Vous prônez la sortie de l’euro. Même modérée par « l’euro sera conservé comme monnaie d’échange internationale », ne croyez-vous pas qu’une telle mesure s’apparente à de la très haute voltige sans filet ? N’est-il pas infiniment plus simple de défendre la démocratie sociale en renforçant, justement, cet euro qui n’est, pour l’instant, soutenu par aucun trésor, ni aucune politique fiscale commune ?
Merci, Velosolex - merveille de la technologie française, plus simple qu’un galet entrainant une roue, impossible - pour le soutien. La gageure n’est pas de convaincre mais plutôt d’essayer de faire comprendre à ceux qui pensent en roue libre que, avant les virages, il faut freiner un peu.
M. Santi, vous avez parfaitement raison, Hic jacet lupus :
« Sauf si l’Europe se décidait enfin à compléter l’union monétaire par une union politique tout en instaurant des mécanismes budgétaires prévoyant des transferts de ressources au sein d’un espace fiscal qui, dès lors, deviendrait unique. »
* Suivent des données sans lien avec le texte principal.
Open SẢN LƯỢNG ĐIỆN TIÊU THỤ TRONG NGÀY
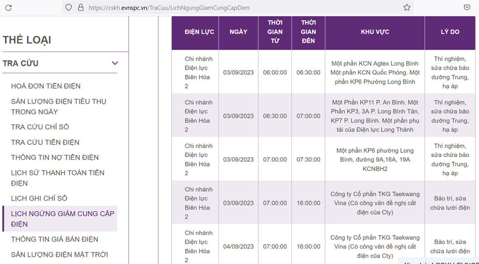The width and height of the screenshot is (479, 264). (x=58, y=107)
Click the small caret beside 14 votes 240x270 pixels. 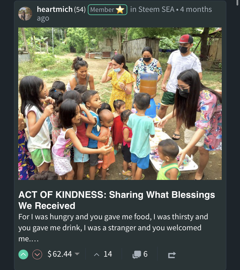pos(97,254)
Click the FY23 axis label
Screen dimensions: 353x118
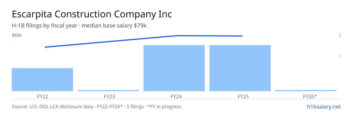(108, 96)
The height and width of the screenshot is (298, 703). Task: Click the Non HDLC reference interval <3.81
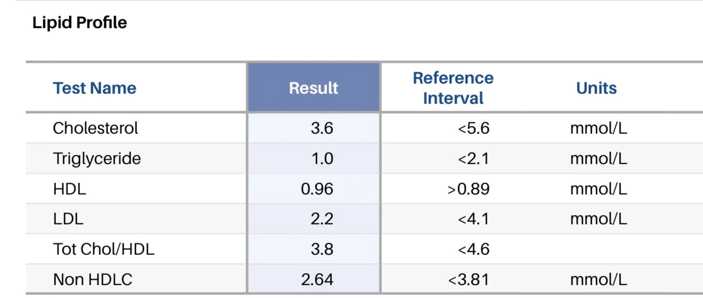(x=469, y=279)
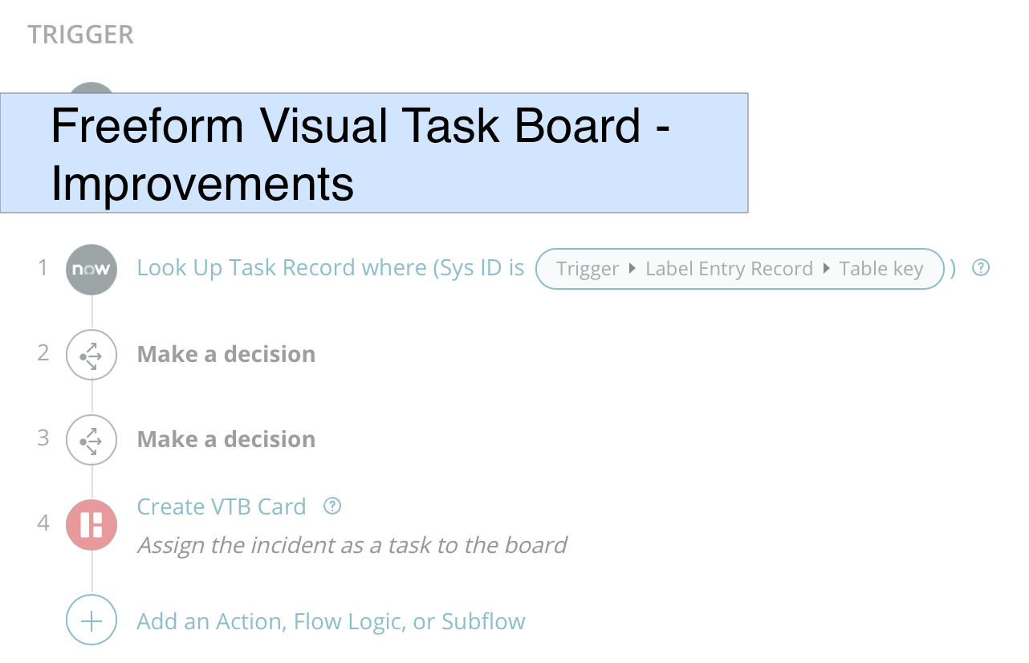Viewport: 1029px width, 663px height.
Task: Select the 'Trigger' segment of the data pill
Action: point(588,270)
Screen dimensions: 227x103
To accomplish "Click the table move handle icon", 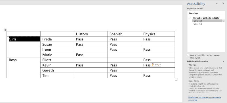I will 5,30.
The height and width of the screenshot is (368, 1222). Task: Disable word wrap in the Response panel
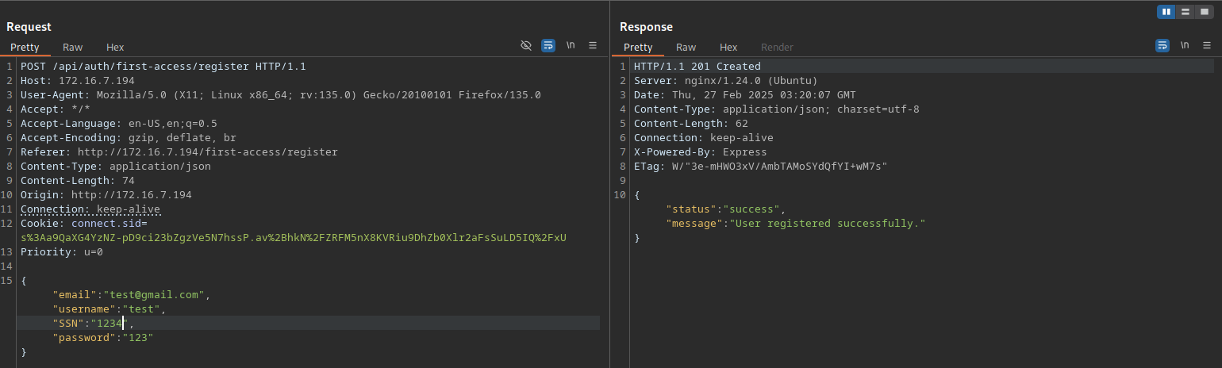click(x=1162, y=46)
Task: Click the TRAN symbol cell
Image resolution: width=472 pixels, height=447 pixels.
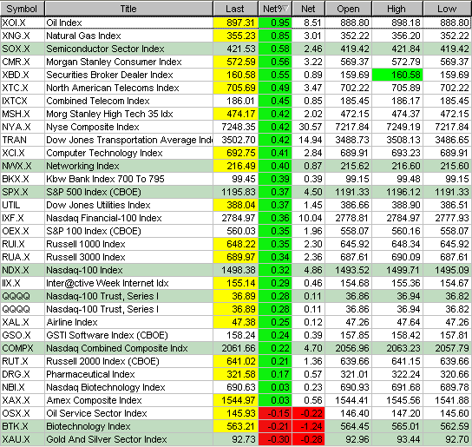Action: (23, 140)
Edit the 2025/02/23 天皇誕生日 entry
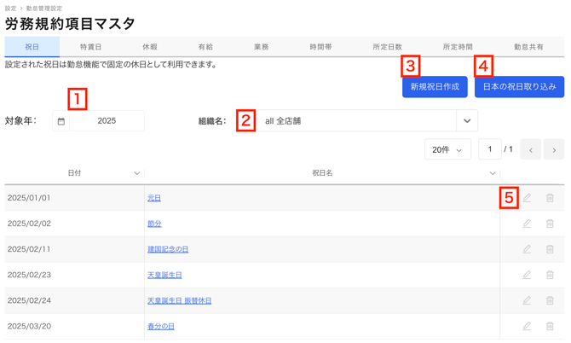The image size is (571, 343). tap(527, 275)
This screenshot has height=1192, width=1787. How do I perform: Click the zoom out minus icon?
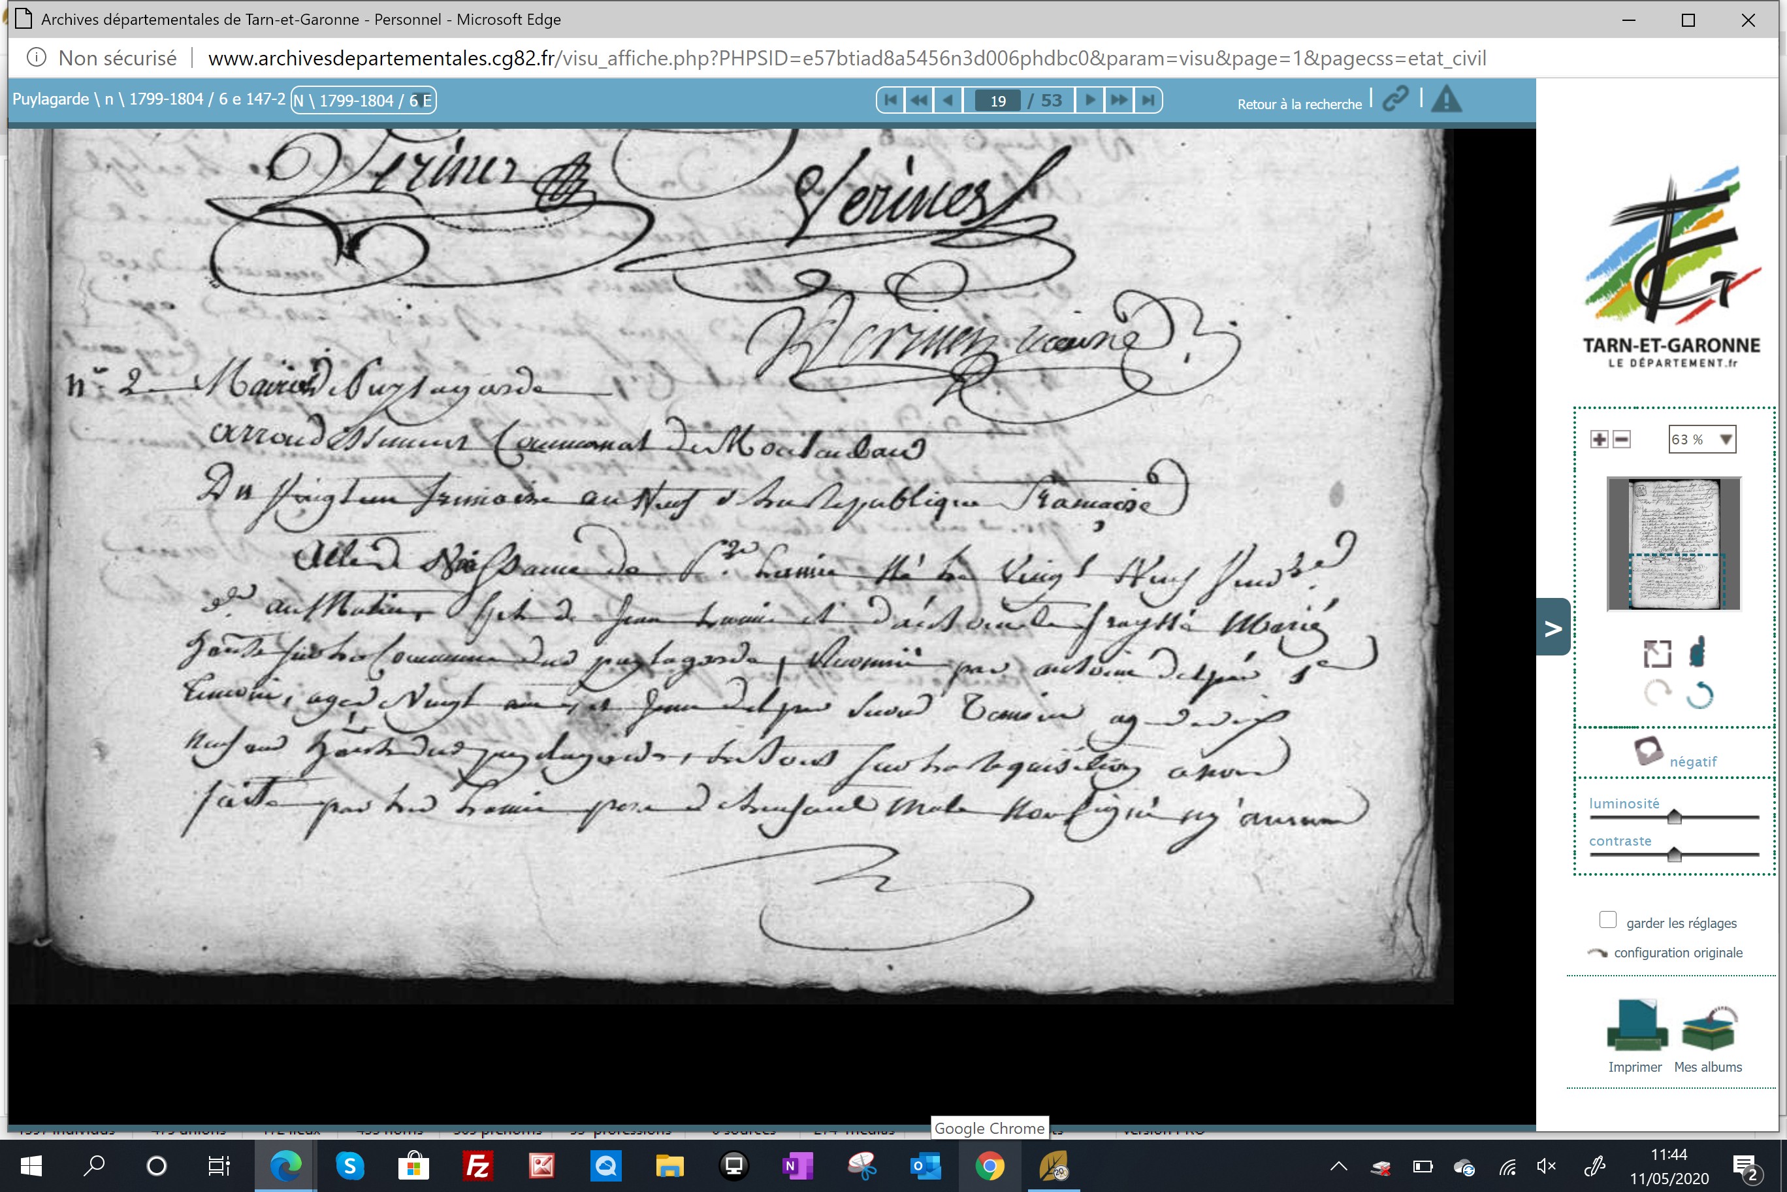click(x=1621, y=439)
Il faut être attentif à ce que disent les traders. Peu de gens affrontent la réalité des choses comme eux. Ils sont au coeur du problème et peuvent ainsi voir la bête évoluer au jour le jour. Tous ne proposent pas les mêmes conclusions mais leurs analyses se rejoignent, généralement, autour de l’essentiel : la perte de vue de l’économie réelle de la part de la haute finance.